Well one time while having dinner with my parents at Red Lobster they started talking about how they used to have to drive to a different Red Lobster in neighboring city before the one we were eating at opened. Then my mother let it slip that they celebrated my father’s divorce there, then she got this awkward look on her face as soon as she realized what she said and quickly changed the subject. Also one of my -great-great-uncles was an army officer who ended up retiring early because his German wife “threw wild parties”, but I found that out as teenager and have never been able to get any more detail on it. In retrospect I suspect swinging may have been involved.

Not all that shocking today and not that shocking then it seems, but my mother and her cousin were both born 7 months after my Gma and her sister got married. According to Gma herself, it wasn’t uncommon in this area or our family at least for firstborn to be born “a little early” at thst time

I found out when I was a child that my grandmother had been raised in an orphanage (I was on a visit to her with my dad when he was in his 40s, which was when he first found out! It always boggled me how he apparently never asked when he was a kid where his grandparents were).

But it wasn’t until about 15 years ago that I started investigating further, upon which I discovered that a) my grandmother quite possibly lived in the U.S. illegally from 1930 until her death in 2006; and b) the reason my grandmother and her siblings grew up in an orphanage was because her mother was mentally ill, and her father had essentially abandoned the family. (I am the great-granddaughter referenced in the link who finally dug up the records from the National Archives.)

My Zayda (grandfather) died 6 years before I was born. Soon after he died, my Dad and Aunt went through their parents’ papers. Now, Bubbe (grandmother) and Zayde were still greenhorns when they got married. They got a marriage license in Philadelphia where they lived, but they got married by a Rabbi they knew across the river in New Jersey. After Dad and Aunt Mildred looked at the papers and digested them, so to speak, Dad said to Aunt Mildred “I guess you know what this makes us?”

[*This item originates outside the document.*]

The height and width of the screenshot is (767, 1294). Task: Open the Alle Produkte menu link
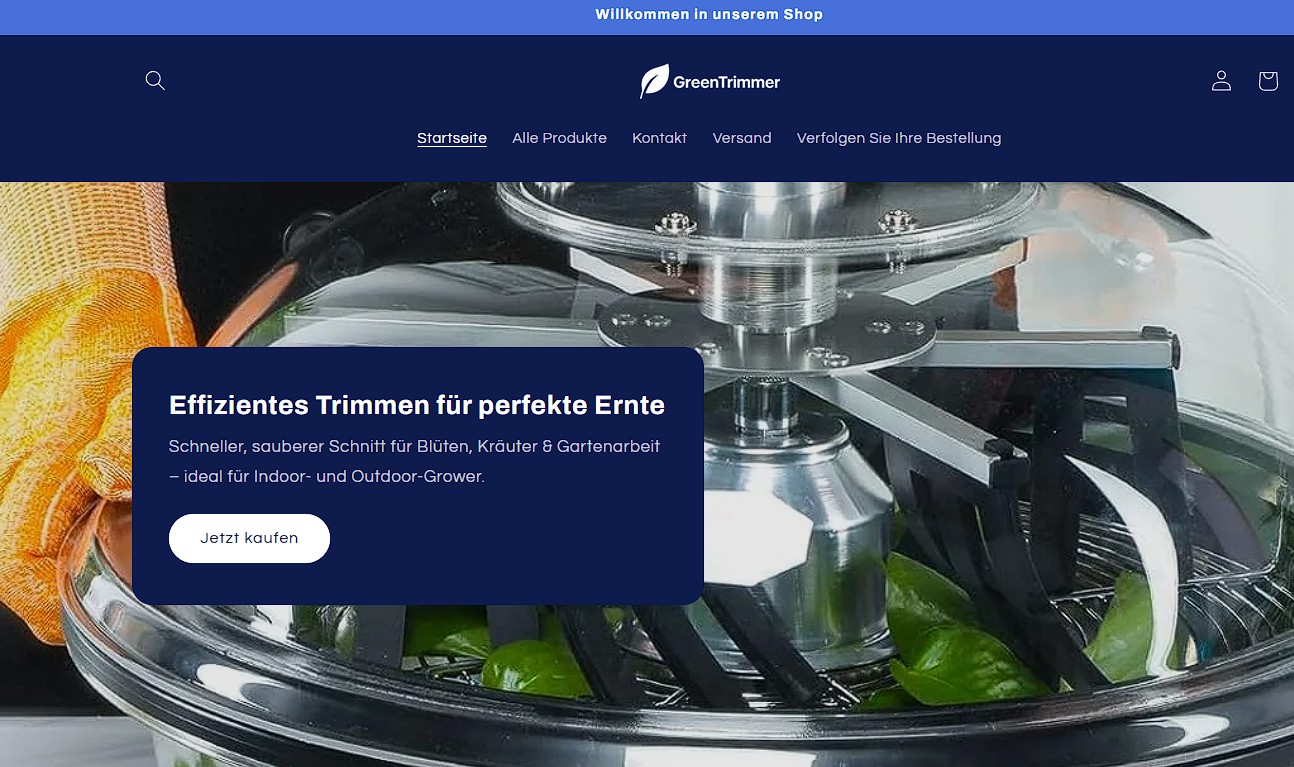coord(559,138)
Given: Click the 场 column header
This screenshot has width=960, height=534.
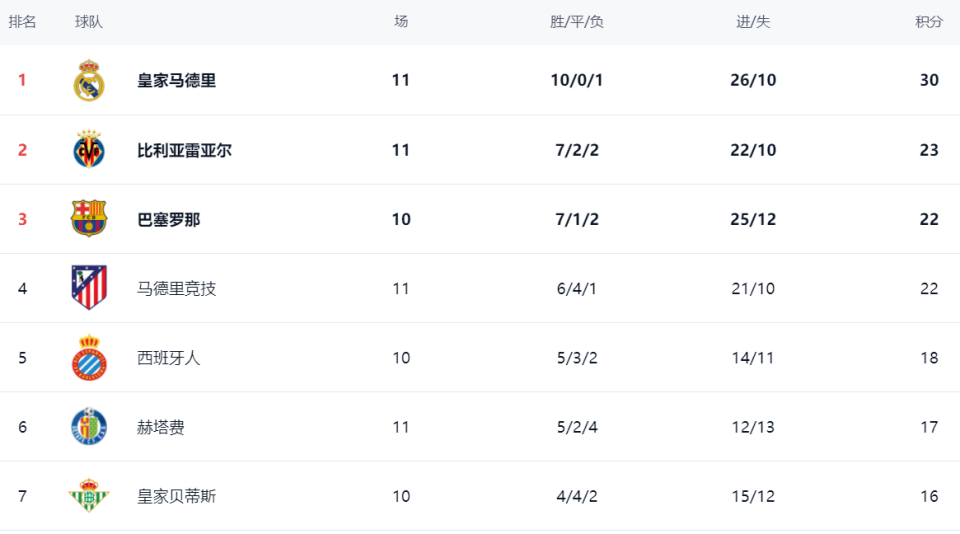Looking at the screenshot, I should click(x=401, y=22).
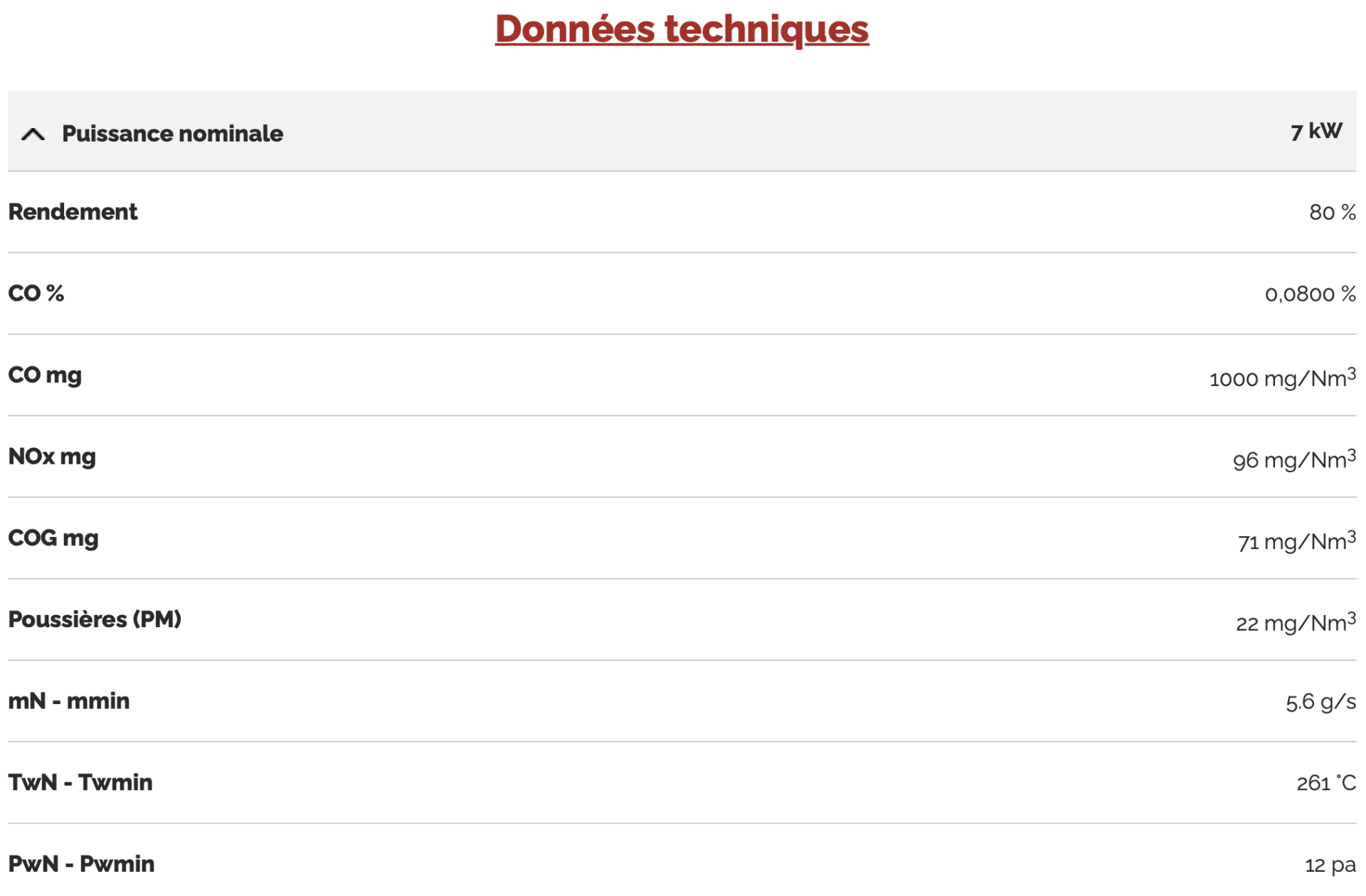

Your husbands family history isn’t that uncommon, and probably nothing shameful about it either. My GreatGramma was german, but she came from Russia as the family had been migrating around Eurasia for a while.

My grandfather father died of cancer when I was eighteen. All his life he wished that he had siblings, but he was his parents’ only child.

Scratch that. He was his father’s only child.

His mother finally died of Alzheimer’s four months after he did. A few weeks after that my mom and aunt found another birth certificate, and a death certificate, for an older sister he never knew existed. The girl died as a toddler a couple of years before my great-grandmother met my great-grandfather.

This made a little more sense of strange things that she did to my grandfather, including putting his hair in banana curls and dressing him like a girl until he was seven or eight, decades after boys and girls were dressed differently in the US.

These are mostly things I learned as a late teen and young adult and some others that have slowly come out over the years.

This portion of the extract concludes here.